Interessante lo stand di Raffaella Cortese che, per la sezione Film, ha presentato le opere video dell’acclamata serie News Animations di Simone Forti proiettata allo Stadtkino Basel. Mentre nello stand colpiscono l’installazione a neon Trembling Times di Yael Bartana, seguita da Under a sky of flawless blue (Gide) di Barbara Bloom, un tappeto in lana tuftato a mano con testo Braille intagliato e la scultura in bronzo Angulaire di Francesco Arena con la scritta «Le present n’existe pas».

Galleria Raffaella Cortese. Ph. Stefania Trotta

Impossibile non fermarsi davanti a Talismano di Alice Ronchi allo stand di Massimo Minini e alle teste di murano di Thomas Schuttle allo stand della galleria Tucci Russo, che porta una selezione di opere di Giulio Paolini, Marisa Merz, Giovanni Anselmo e Giuseppe Penone. Elegante lo stand di Tornabuoni che fa specchiare in Pistoletto più versioni, in bianco e rosso, di Concetto spaziale, Attese di Fontana.

| Dati forniti |

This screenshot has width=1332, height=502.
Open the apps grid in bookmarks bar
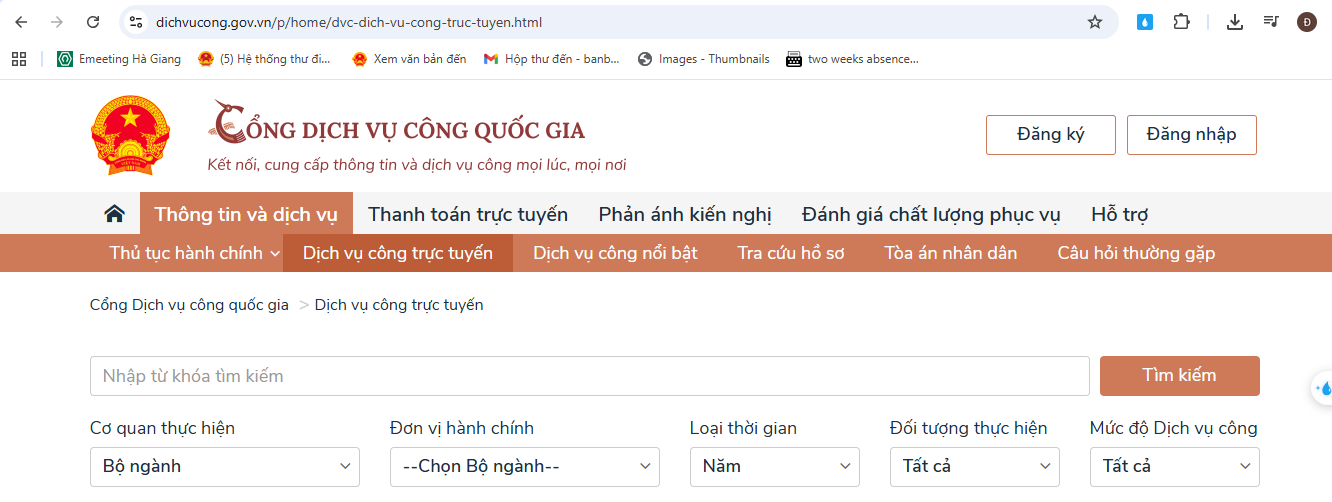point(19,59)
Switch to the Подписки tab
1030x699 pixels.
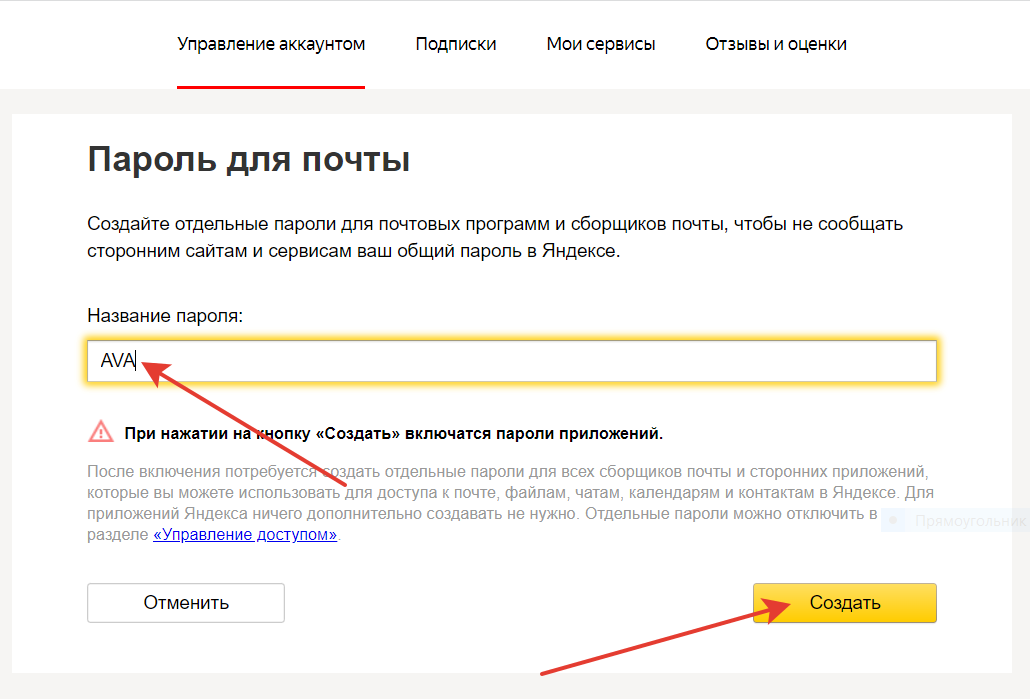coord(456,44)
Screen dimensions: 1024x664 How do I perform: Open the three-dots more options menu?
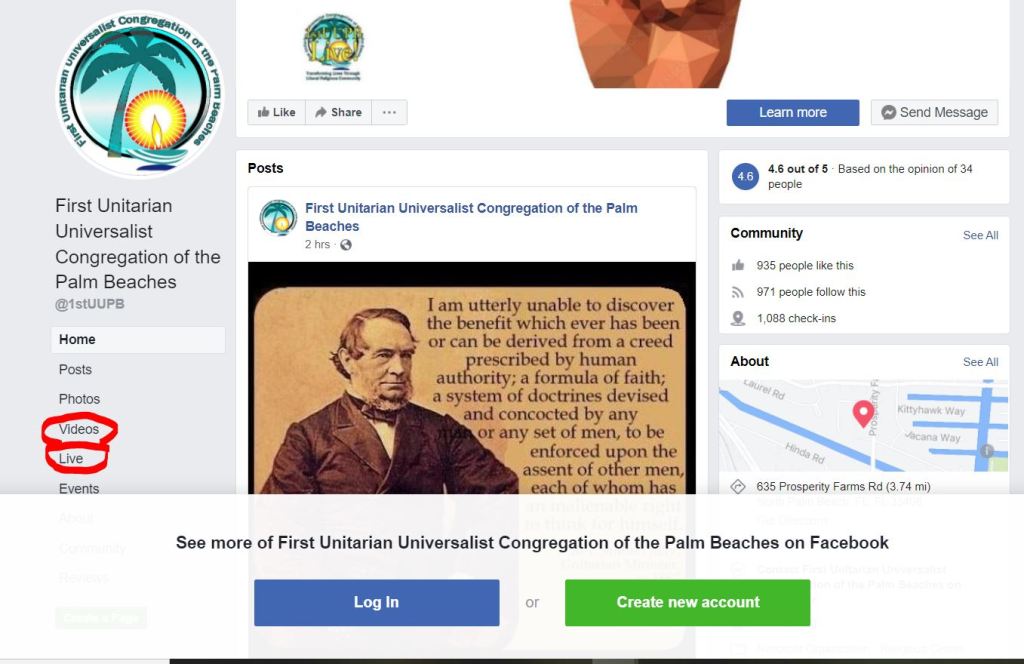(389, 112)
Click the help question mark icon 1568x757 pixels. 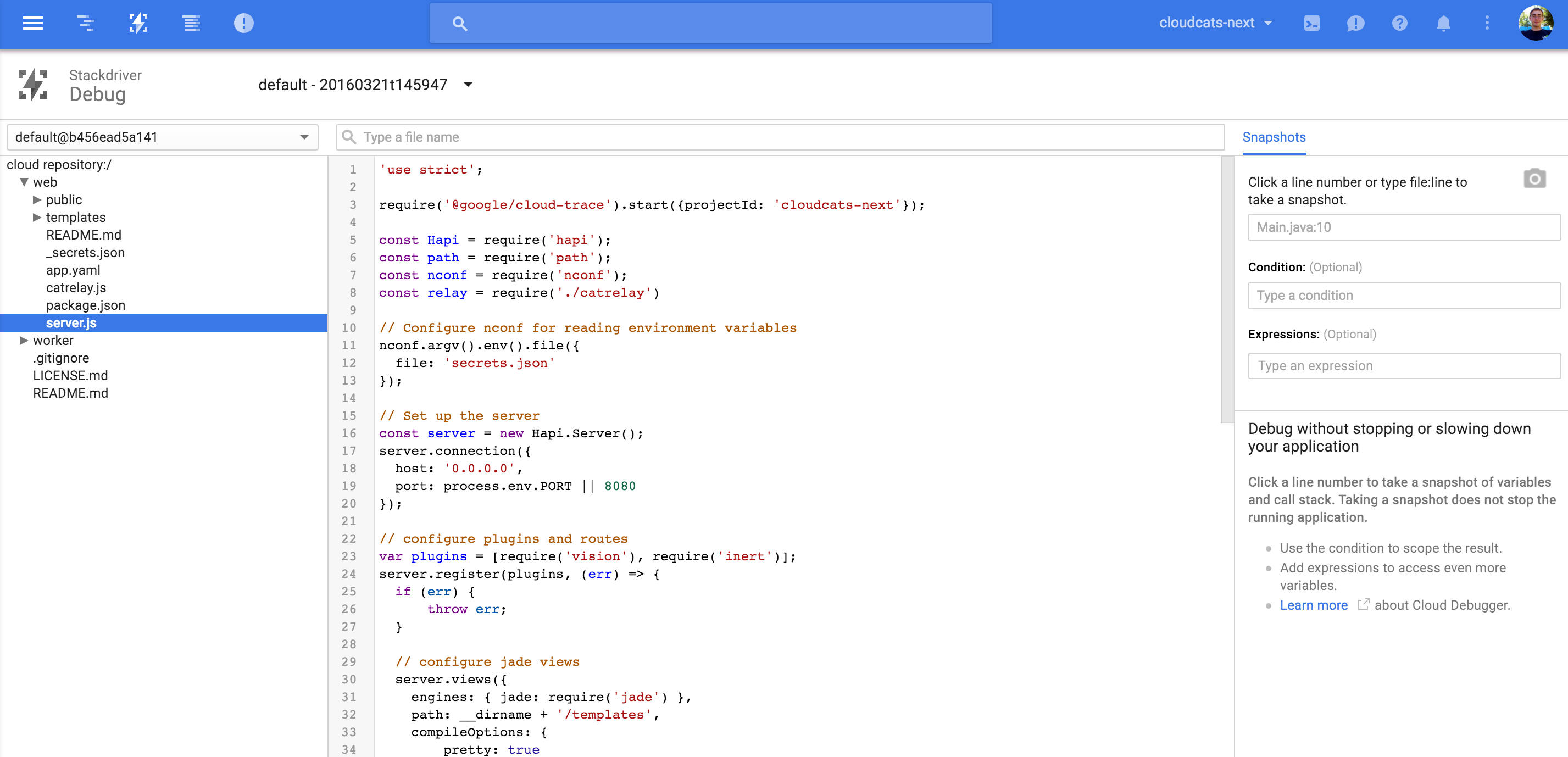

| Compiti richiesti |
1. Nel brano sugli stand delle gallerie, quale scritta riporta la scultura in bronzo Angulaire di Francesco Arena?
2. Prosegui il brano sugli stand delle gallerie partendo dopo la sua ultima frase.

| Risultati per compito |
1. «Le present n’existe pas».

2.
Mentre si esce dalla fiera, ci si chiede cosa resta. Ed è in quel momento che torna in mente il titolo dell’opera di Clarissa Baldassarri Alla fine della fiera, per la prima volta a Liste Art Fair con la galleria di Livorno Gian Marco Casini. L’installazione è composta da un fonometro, un computer, una stampante e una pila di fogli di carta bianchi che registrano in tempo reale e con una certa operosità l’intensità sonora data dall’afflusso di suoni sul posto. Un’allegoria che non sconvolge, visti i tempi, ma che presentata da una giovane artista in quella che è la fiera delle giovani promesse, fa riflettere /lascia aperte alcune domande: cosa significa occuparsi di arte ai nostri giorni? Qual è la storia che vogliamo scrivere? Quali tracce lascia dietro di sé un evento e quali di queste meritano di rimanere impresse nella nostra memoria?